Review: Shifts of rumen microbiota by feeding non-fibrous carbohydrates to improve cattle performance

Ruminants play an essential role in food production due to their ability to utilize forages through fermentation in the rumen. This fermentative chamber hosts a diverse microbial community capable of degrading fiber and non-fiber carbohydrates, producing short-chain fatty acids (SCFAs) and microbial protein, which are essential for the animal’s metabolism. Throughout their evolution, ruminants developed a symbiotic relationship with microorganisms specialized in the degradation of plant fibers, enabling the use of forages as a dietary foundation.
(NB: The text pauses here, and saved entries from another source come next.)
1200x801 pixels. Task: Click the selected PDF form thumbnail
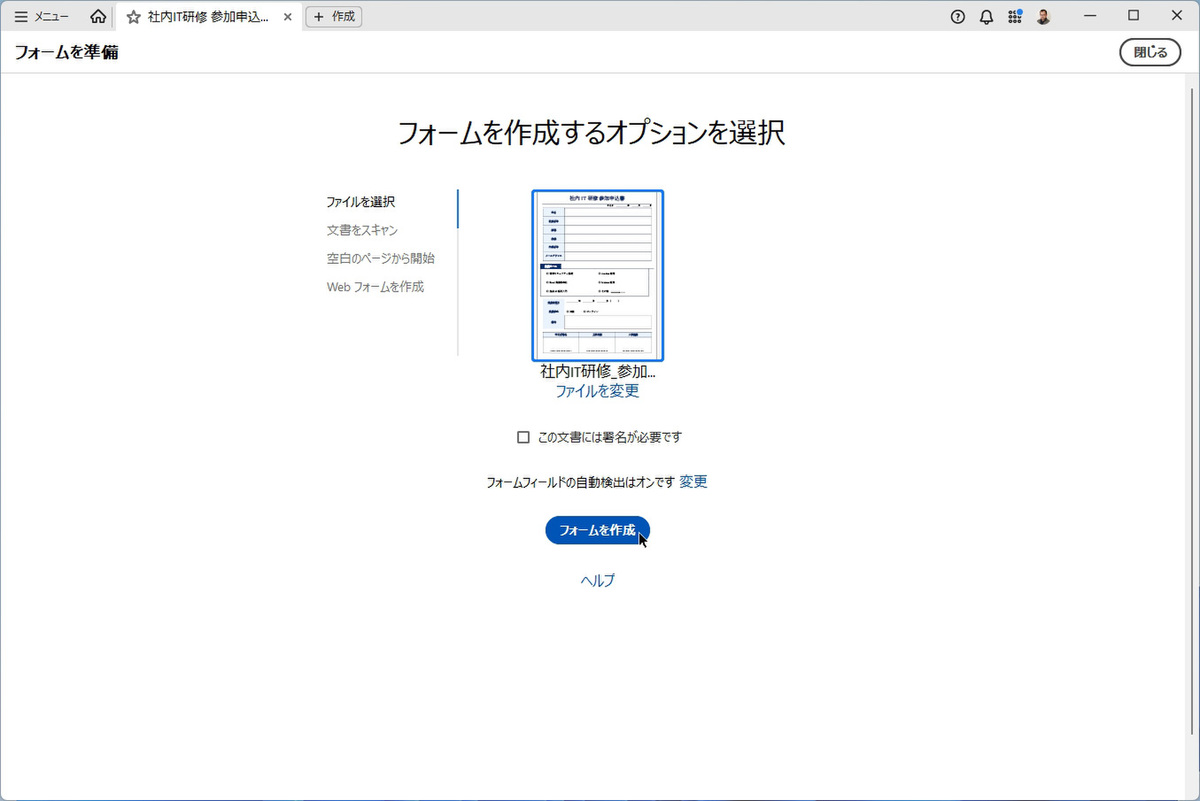coord(598,275)
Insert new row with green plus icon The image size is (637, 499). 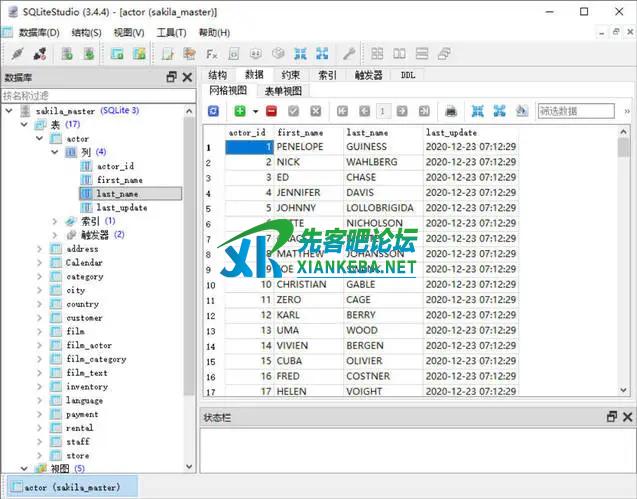[240, 111]
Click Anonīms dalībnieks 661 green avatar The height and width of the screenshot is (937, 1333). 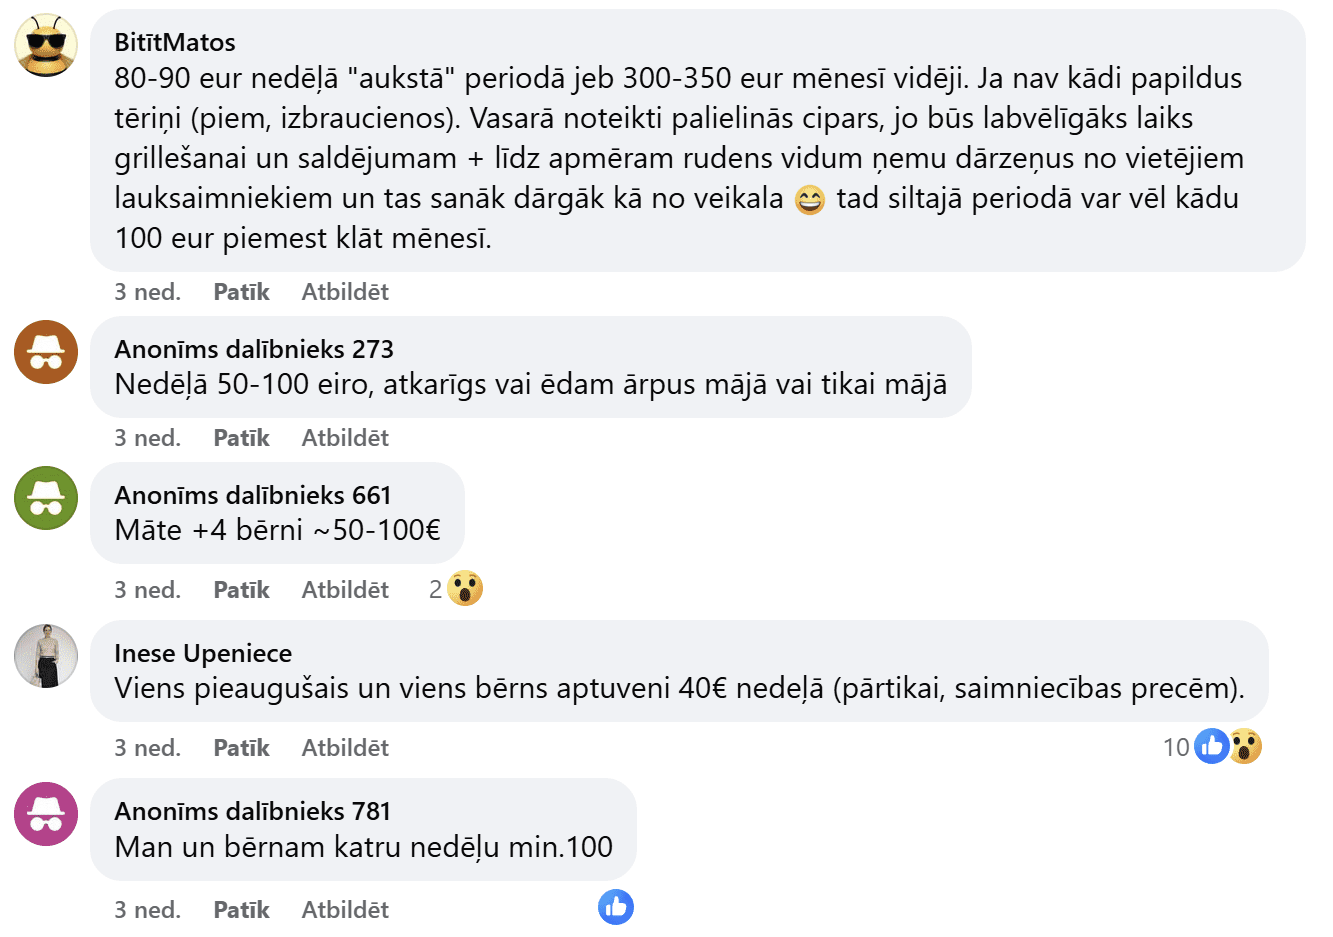point(46,498)
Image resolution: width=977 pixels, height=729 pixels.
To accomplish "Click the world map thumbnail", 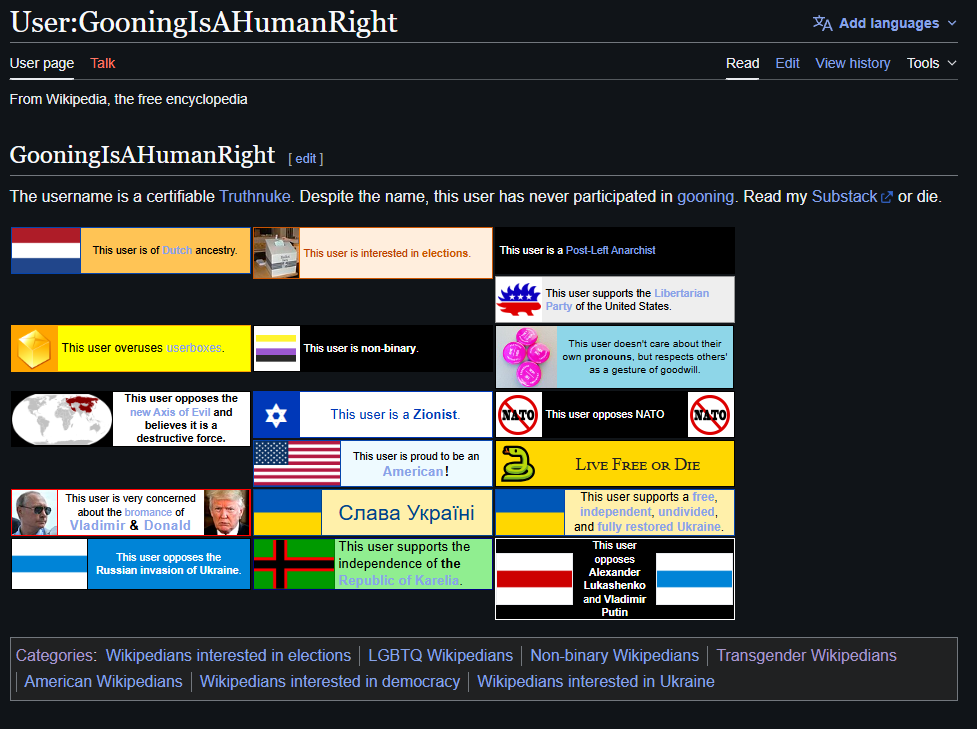I will point(62,418).
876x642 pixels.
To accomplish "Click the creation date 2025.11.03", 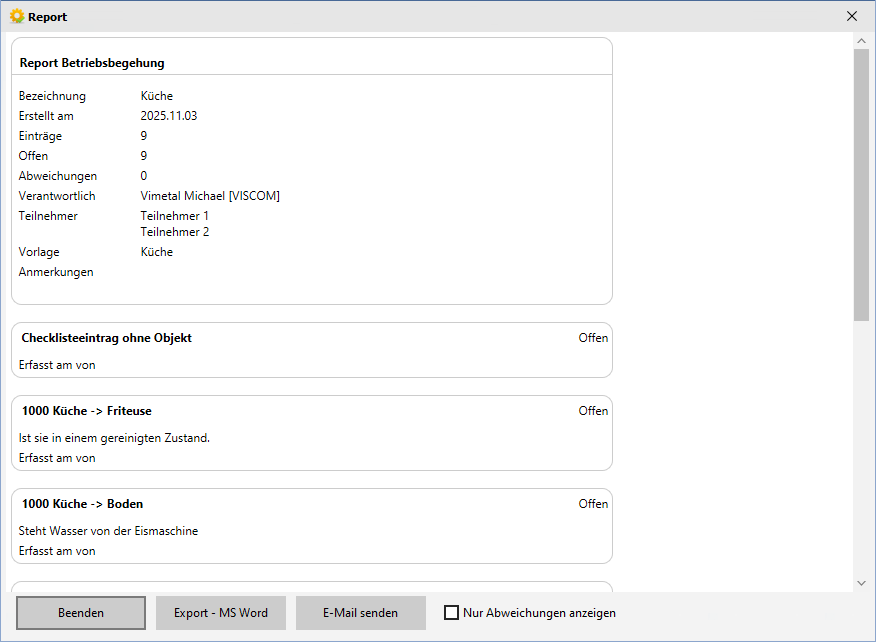I will (169, 116).
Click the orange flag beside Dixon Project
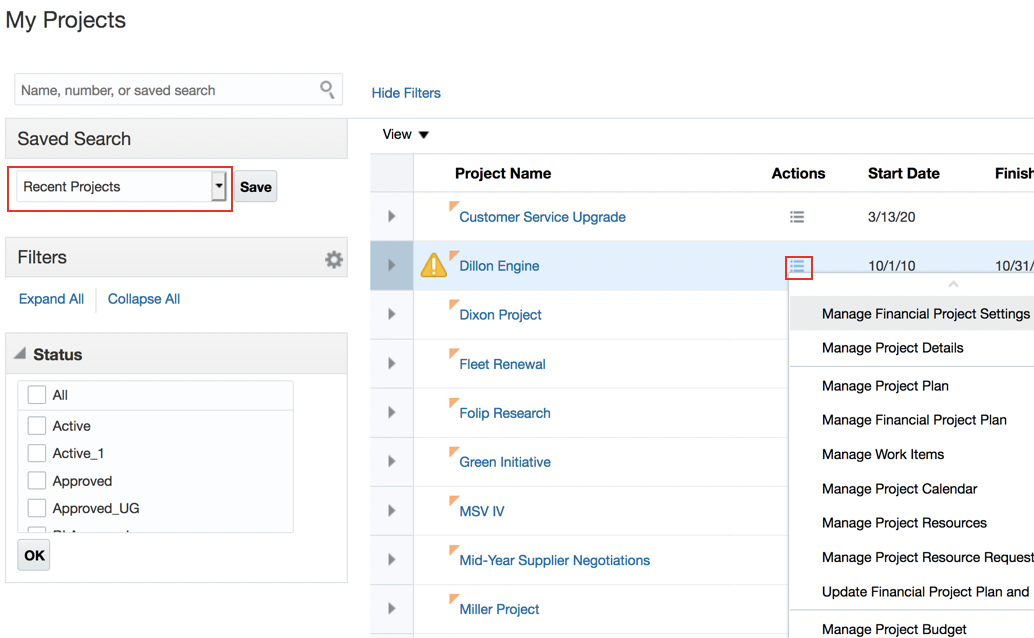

However, modern intensive production systems have introduced concentrate ingredients to their diets (such as grains and industrial by-products), which represent a significant departure from ancestral diets based exclusively on forages. Dietary composition is the primary factor driving changes in the ruminal microbiota and can significantly alter its composition. Variations in the forage-to-concentrate ratio can drastically alter microbial activity, affecting the stability of the ruminal ecosystem. Sequencing technologies and omics approaches have enhanced the understanding of this ecology, allowing for more effective nutritional interventions. The objective of this review is to assess how contemporary diets in intensive production systems differ from ancestral, forage-only diets and how these differences reshape the ruminal microbiota. To this end, we characterized the variations in the ruminal microbiota composition of animals fed high-concentrate and high-forage diets, describing the specific microbial profiles of each condition and identifying beneficial and potentially detrimental microorganisms. This review synthesizes current evidence on how dietary transitions reshape ruminal microbial cross-feeding networks and proposes an integrative framework linking microbial symbiotic balance, rumen health, and production efficiency. By emphasizing the dynamic regulation of microbial interactions rather than isolated taxa, this work highlights cross-feeding stability as a central target for nutritional, microbial, and genetic interventions in intensive ruminant production systems.